= Hizmetçi İdaresi =

Hizmetçi İdaresi, was a state organization for servants in the Ottoman Empire, founded in 1908. It worked as an asylum to formerly enslaved women and children, and an employment agency for female domestic servants.

==History==
In the Ottoman Empire and the Muslim world, there was no tradition with free maidservants. Free Muslim women where expected to live in sex segregation in as high degree as possible. This made it difficult for Muslim women to work as domestic servants in the home of another family. It also made it difficult to employ free male servants.
The domestic servants of private homes in the Islamic world where therefore normally house slaves; female slaves or eunuchs, purchased as children. To work as domestic servants was one of the two main tasks for female slaves during the era of slavery in the Muslim world, alongside that of sexual slavery (concubinage in Islam). When a slave was freed, they rarely had no other option than to continue to work for their former owners, with no true difference in their conditions or status.

Slavery in the Ottoman Empire was nominally abolished by the Reform of 1889, and the slave market Avret Pazarları was officially closed by the Disestablishment of the Istanbul Slave Market. From this point on the house slaves where referred to as servants rather than slaves, but where de facto still slaves.
The nominal emancipation made it easier for employers to get rid of slaves they no longer wanted, by firing them rather than to sell them.
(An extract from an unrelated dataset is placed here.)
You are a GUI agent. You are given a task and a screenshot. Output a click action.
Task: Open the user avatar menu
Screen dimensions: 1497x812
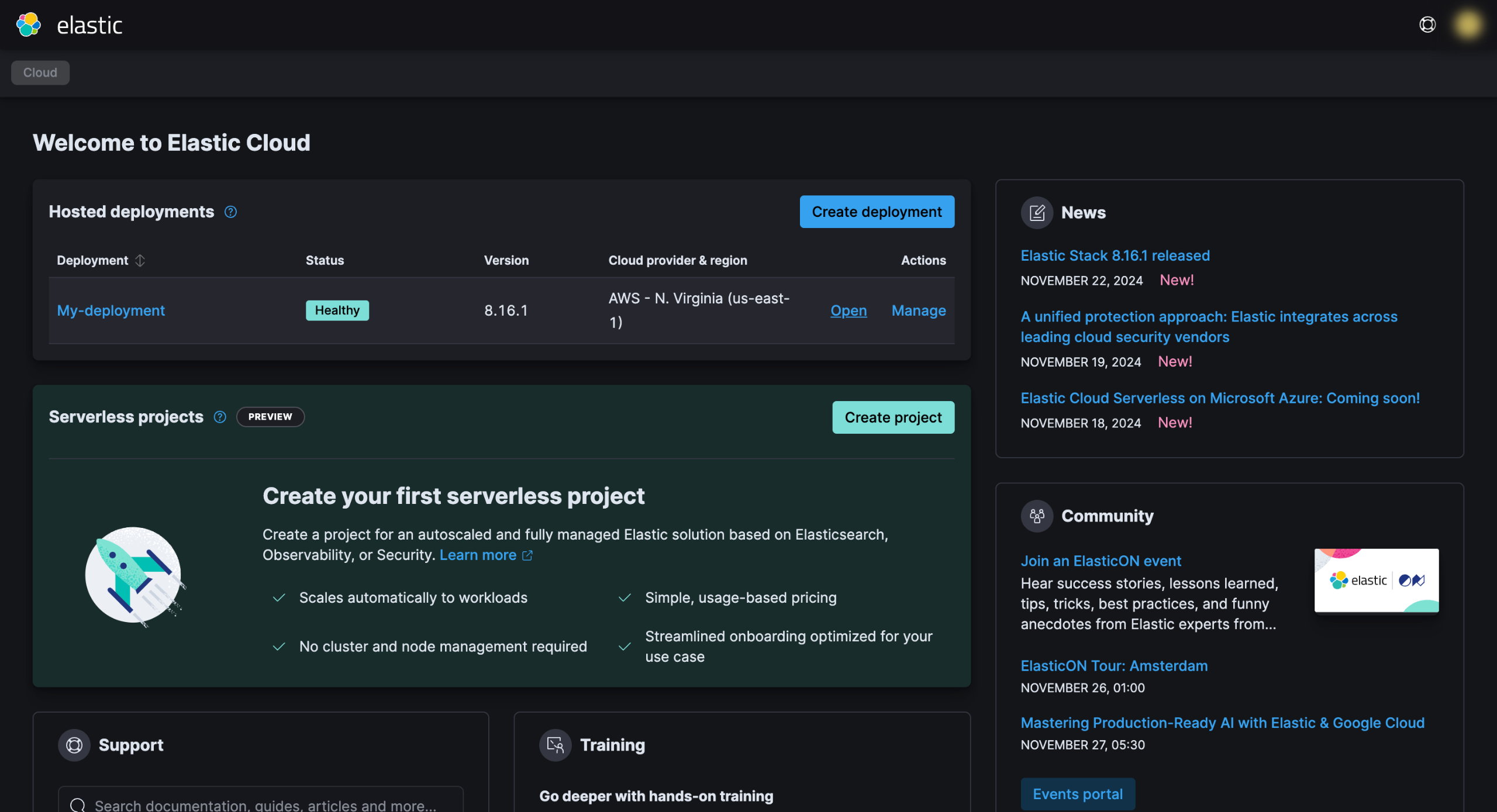coord(1467,25)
Consequently, a class of free maidservants was created.

By this point in time the new concept of free employed maidservants was first described in Ottoman literature, where they were described with suspicion as potential untrustworthy seductresses and criminals. Former female slaves rarely had other options than to continue to work for their former enslavers. If they were fired, they were often forced to rely on prostitution to survive.

The Young Turks founded the Hizmetçi İdaresi as a Servant Institution to assist former female slaves to find employment as domestic workers and maidservants in order to escape prostitution to survive.
In practice, however, the institution is reported to have functioned as a slave market.
In Ottoman society, 'free' and 'enslaved' domestic workers often worked under similar terms and conditions. While many enslaved workers were captives in war or purchased at slave markets, others were freeborn people entered into a contractual relationship of servitude with specified terms (including payment) and often for a specified period of time. Freeborn young women of the lower classes would frequently enter into such an arrangement until they either found a husband or reached a specified age. Though these women (called emanetçi) were legally bound in servitude, they could not generally be sold off like slaves whom their masters held in right; and, unlike other female slaves, they were generally exempt from sexual slavery (as the expectation was that their service would expire/they would be manumitted upon marriage). Whether purchased, captured, or freeborn-contractual, slaves of the Ottoman Empire had nominal legal rights in accordance with their religious identity, although in practice the enforcement of these rights varied widely.